Why is it that in this increasingly global world, where even a virus has no respect for national boundaries, we find ourselves to be lonelier than ever? When was the joy of solitude and silence replaced with the sadness and anxiety of loneliness? Divorce, alienation and separation have increased so much, so perhaps by staying at home we may have time to reflect and come out emotionally stronger – with stronger bonds of friendship, with more love for our spouses, and higher respect for the wonder and curiosity our children hold for the new world that is facing them. It is at times like this that we realize the importance of family.

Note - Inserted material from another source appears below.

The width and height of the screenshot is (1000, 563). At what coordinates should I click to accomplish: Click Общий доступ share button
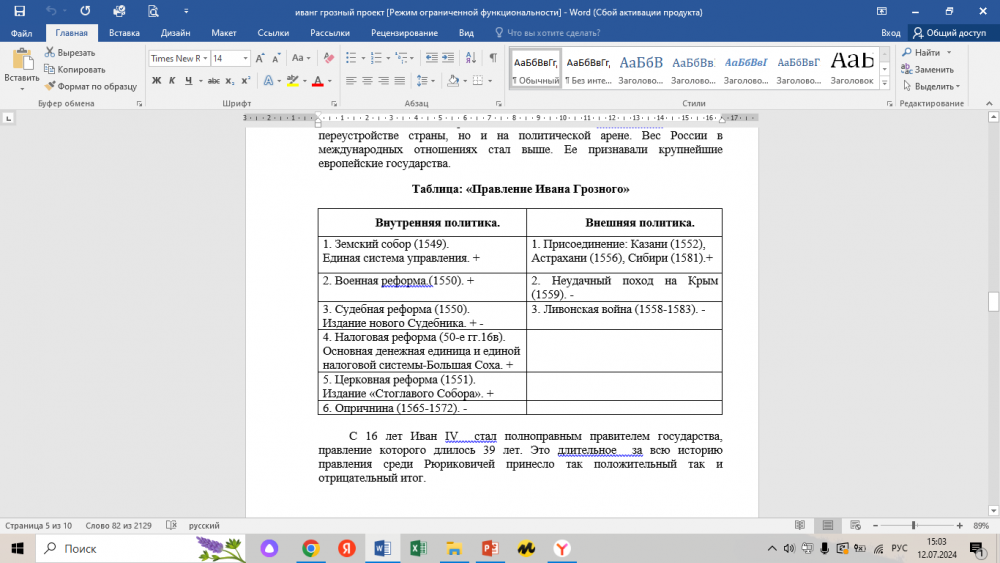click(x=948, y=33)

In earlier generations, a child’s education began at home, and this went on for some time before the child was sent out into the world to learn new skills. How to engage children? First, read books with them. Read a chapter aloud together, understand it, and engage in discussion. If you complete one book a week, that’s over 50 books a year, and 500 books in ten years. Now is a good time to work on our lifestyle choices. I’m not against Internet-based technologies, and while some of you may have the tolerance levels to use them for long periods, why engage with them all the time? We have an opportunity to remember how to live without constant radiation and screen time.

Find opportunities to reach out to others in simple ways. Whether it is bonding over a song, meditating together, watching a movie, sitting down to meals, or sharing jokes, for it is no secret that liveliness, joy, and humor dissolve pain.

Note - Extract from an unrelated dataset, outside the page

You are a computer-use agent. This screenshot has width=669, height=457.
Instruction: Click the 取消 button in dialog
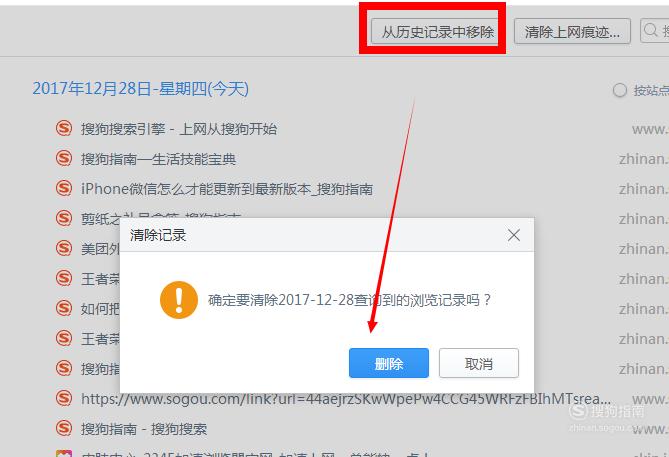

While it is difficult not to be pulled down by the suffering that is all around us, there is no need to give up or sink into a black hole of negativity about the state of the world. Instead, we can choose to remain prayerful. Our prayers will join with the echoes of the prayers of others, creating a resonance and an egregore everywhere. And when we focus on our inner purity, it will help to dissolve the negative thought pollution that is around us.

 


We can choose to remain prayerful.
Our prayers will join with the echoes
of the prayers of others,
creating a resonance and
an egregore everywhere.


 

This is not to deny the severity of the situation. It would be foolish to stay in denial and we must increasingly accept reality and act accordingly. The more we are able to accept, the better we will adapt ourselves for the future.

Simple habits, such as saving groceries, will sustain us for an extended period. We can also try fasting. While housebound, we may not need to eat so much food anyway. It is wise to also be careful about finances and not indulge in panic buying. We can help our elders, and those who are less fortunate. Let us remember to be kind, and volunteer for work that needs doing, while always remembering to maintain social distancing.

There are so many small tasks that generally we do not find time for, and we can now get done, like organizing the clutter around the house. We can connect to our inner artist through writing, drawing, painting, dancing, singing, cooking new dishes, sewing clothes for loved ones etc. It is easy to be lazy and waste time at home, but why not use this opportunity to create healthy lifestyle habits, such as home-cooked meals, five minutes of relaxing breathing exercises, meditation, and Yoga asanas to stay fit? Also, spend time with your loved ones, and learn some new skills either online or at home. These things can go a long way to finding a deeper sense of satisfaction and inner fulfillment. The importance of creating discipline and a routine, even in these times of lock-down, will be so beneficial. Try it for yourself. Experiment with lifestyle choices.

A simple and very effective use of our time is to become experts in our Heartfulness practices. Taking refuge from the external crisis can lead to the very positive step of taking refuge in our hearts. The heart is a sacred place, and it offers us a doorway to the vast inner universe, a place of wonder and wisdom. Through the wisdom of the heart, we can live simply, heartfully, and joyfully. Heartfulness practices offer a sort of protection in our energetic structure, which is important for balance, even if it is not a remedy for everything.

Practice for yourself. Practice for your loved ones. Practice for humanity. Practice for the universe. We have an opportunity to spend our time for the benefit of all.